-- Opening Marker --

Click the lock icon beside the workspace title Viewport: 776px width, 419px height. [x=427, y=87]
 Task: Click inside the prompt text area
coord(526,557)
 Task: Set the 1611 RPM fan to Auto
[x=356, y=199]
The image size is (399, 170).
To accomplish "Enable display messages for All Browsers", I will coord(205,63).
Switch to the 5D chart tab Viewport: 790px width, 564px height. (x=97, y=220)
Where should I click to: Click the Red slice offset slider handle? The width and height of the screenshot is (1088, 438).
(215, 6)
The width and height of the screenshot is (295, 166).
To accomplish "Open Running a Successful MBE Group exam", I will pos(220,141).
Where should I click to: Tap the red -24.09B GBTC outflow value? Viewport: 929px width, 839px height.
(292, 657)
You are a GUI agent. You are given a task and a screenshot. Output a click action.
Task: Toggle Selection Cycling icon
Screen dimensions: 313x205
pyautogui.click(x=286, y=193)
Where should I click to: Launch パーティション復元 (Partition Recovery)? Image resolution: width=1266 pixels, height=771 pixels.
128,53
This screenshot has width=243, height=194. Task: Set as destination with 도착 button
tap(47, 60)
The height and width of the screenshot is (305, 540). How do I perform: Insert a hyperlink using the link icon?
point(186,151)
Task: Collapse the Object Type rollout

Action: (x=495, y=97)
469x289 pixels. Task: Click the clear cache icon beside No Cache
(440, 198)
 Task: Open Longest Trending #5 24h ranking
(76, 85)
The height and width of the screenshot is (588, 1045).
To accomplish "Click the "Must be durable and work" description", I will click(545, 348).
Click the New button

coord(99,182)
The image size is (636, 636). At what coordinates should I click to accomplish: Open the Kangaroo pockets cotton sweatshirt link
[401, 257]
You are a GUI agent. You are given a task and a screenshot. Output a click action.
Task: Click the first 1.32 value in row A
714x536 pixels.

-- Closing Marker --

- **Task item**
Your answer must be the full listing, restated word for word.

- **Solution to this task**
Click the lock icon beside the workspace title Viewport: 776px width, 419px height. [x=427, y=87]
 Task: Click inside the prompt text area
coord(526,557)
 Task: Set the 1611 RPM fan to Auto
[x=356, y=199]
The image size is (399, 170).
To accomplish "Enable display messages for All Browsers", I will coord(205,63).
Switch to the 5D chart tab Viewport: 790px width, 564px height. (x=97, y=220)
Where should I click to: Click the Red slice offset slider handle? The width and height of the screenshot is (1088, 438).
(215, 6)
The width and height of the screenshot is (295, 166).
To accomplish "Open Running a Successful MBE Group exam", I will pos(220,141).
Where should I click to: Tap the red -24.09B GBTC outflow value? Viewport: 929px width, 839px height.
(292, 657)
You are a GUI agent. You are given a task and a screenshot. Output a click action.
Task: Toggle Selection Cycling icon
Screen dimensions: 313x205
pyautogui.click(x=286, y=193)
Where should I click to: Launch パーティション復元 (Partition Recovery)? Image resolution: width=1266 pixels, height=771 pixels.
128,53
This screenshot has width=243, height=194. Task: Set as destination with 도착 button
tap(47, 60)
The height and width of the screenshot is (305, 540). How do I perform: Insert a hyperlink using the link icon?
point(186,151)
Task: Collapse the Object Type rollout

Action: (x=495, y=97)
469x289 pixels. Task: Click the clear cache icon beside No Cache
(440, 198)
 Task: Open Longest Trending #5 24h ranking
(76, 85)
The height and width of the screenshot is (588, 1045).
To accomplish "Click the "Must be durable and work" description", I will click(545, 348).
Click the New button

coord(99,182)
The image size is (636, 636). At what coordinates should I click to accomplish: Open the Kangaroo pockets cotton sweatshirt link
[401, 257]
You are a GUI agent. You are given a task and a screenshot. Output a click action.
Task: Click the first 1.32 value in row A
714x536 pixels.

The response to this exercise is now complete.